This could really use some examples.

So the main gist is: "a collection of sets whose pairwise intersection is constant."

So 100 sets that all have different elements would be a sunflower since their intersection is constant (empty)? And 100 sets that all contain some unique elements and some shared across all would be a sunflower, but as soon as some sets share an element that a third doesn't, then not? And two sets would _always_ be a sunflower?

Or is the meaning of "constant pairwise intersection" something else?


The formal definition in the link makes this precise. Yes, 100 sets which are pairwise disjoint (which makes any pairwise intersection empty) would make a sunflower. Your second example is not a sunflower, because the definition requires that if you take the intersection of any two sets from those 100, the resulting set should be the same. So if you pairwise take those sets with unique elements, you get the empty set as intersection, but if you pairwise take two sets with shared elements, you get a set of the shared elements as intersection. The pairwise intersection should always be the same for it to be a sunflower. And yes, a collection of two sets would always be a sunflower.


I read the second example as: every set contains some elements that are totally unique to that set, and also some elements that are common to all of the sets, and nothing else. So I think it is a sunflower - any pairwise intersection just has the shared elements.

e.g 100 sets of integers, of size 3. Each set contains a unique number from 1-100, and every set also contains 1000 and 10000. Any pairwise intersection is {1000, 10000}.


No you've got it, all of those are correct. Just means that for any A,B and C,D in the space A ∩ B = C ∩ D.

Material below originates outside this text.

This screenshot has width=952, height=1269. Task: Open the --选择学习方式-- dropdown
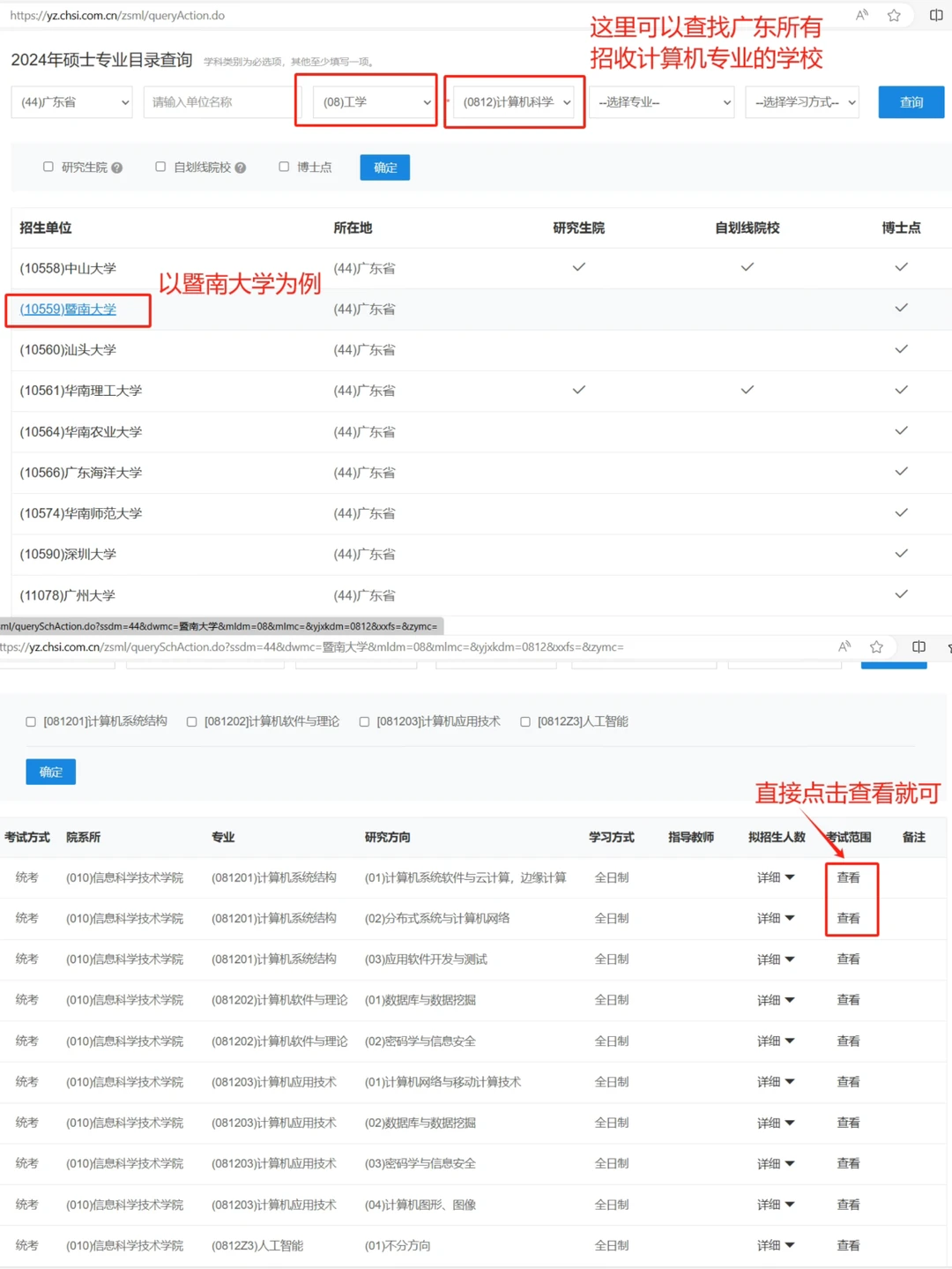click(801, 101)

And we generally don't care about the size of the intersection or anything like that, we just care about how many sets there are—100 in your case.

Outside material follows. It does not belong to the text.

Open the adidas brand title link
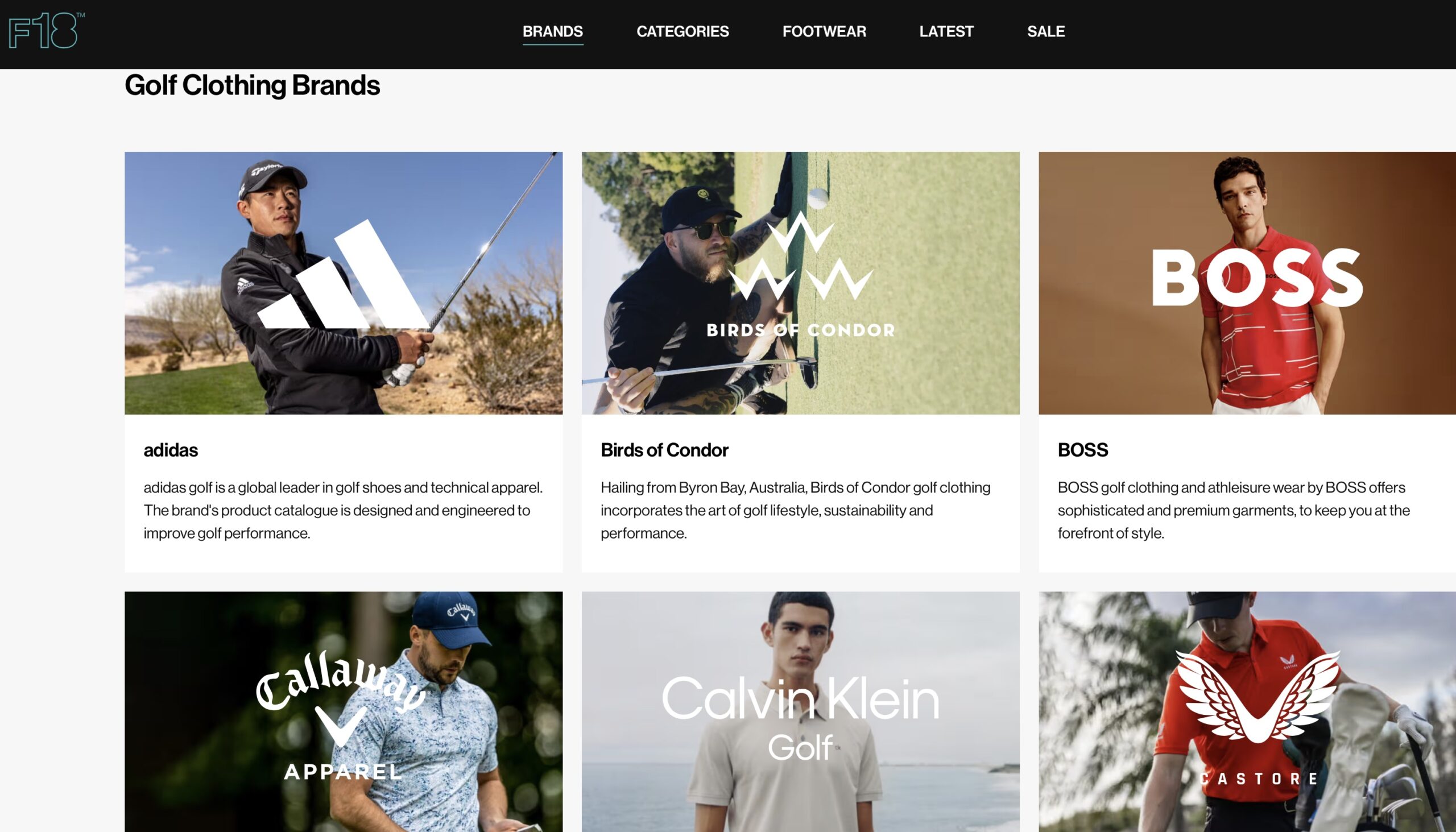1456x832 pixels. pos(170,450)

Normal mathematicians don't usually do this but if you like combinatorics it can help to specialize to remove irrelevant details: imagine a set P, where each element of P is a set of k integers. An s-sunflower consists of s lists in P such that if any integer appears on 2 or more lists in the sunflower then it appears in all of them.

The combinatorics question is then, for a given k and s how large does |P| have to be before you cannot help but have an s-sunflower in there.

So if k = 1 then P is a set of distinct integers, if you want a sunflower of size s that is guaranteed when |P| = s.

If k = 2 then P is a set of pairs of integers, if you want a sunflower of size s then thinking adversarially I can construct s-1 sets that all share the number 1 plus a bunch that don't. So (1, -1), (1, -2), ... (1, 1 – s). Then I can construct s – 1 sets that all share the number 2, maybe it helps if I overlap what I already have, (2, -1) ... (2, 1 – s). I can get as far as (s – 1)² in this construction before I have to add an element that creates a sunflower, if it’s say (s, -1) continuing the pattern then {(1, -1), (2, -1), ... (s, -1)} is a sunflower of size s with kernel {-1}, but if I try to get clever with (s, 0) then {(1, -1), (2, -2), ... (s – 1, 1 – s), (s, 0)} is a sunflower with kernel {}. But off the top of my head I'm not sure if this construction is optimally adversarial.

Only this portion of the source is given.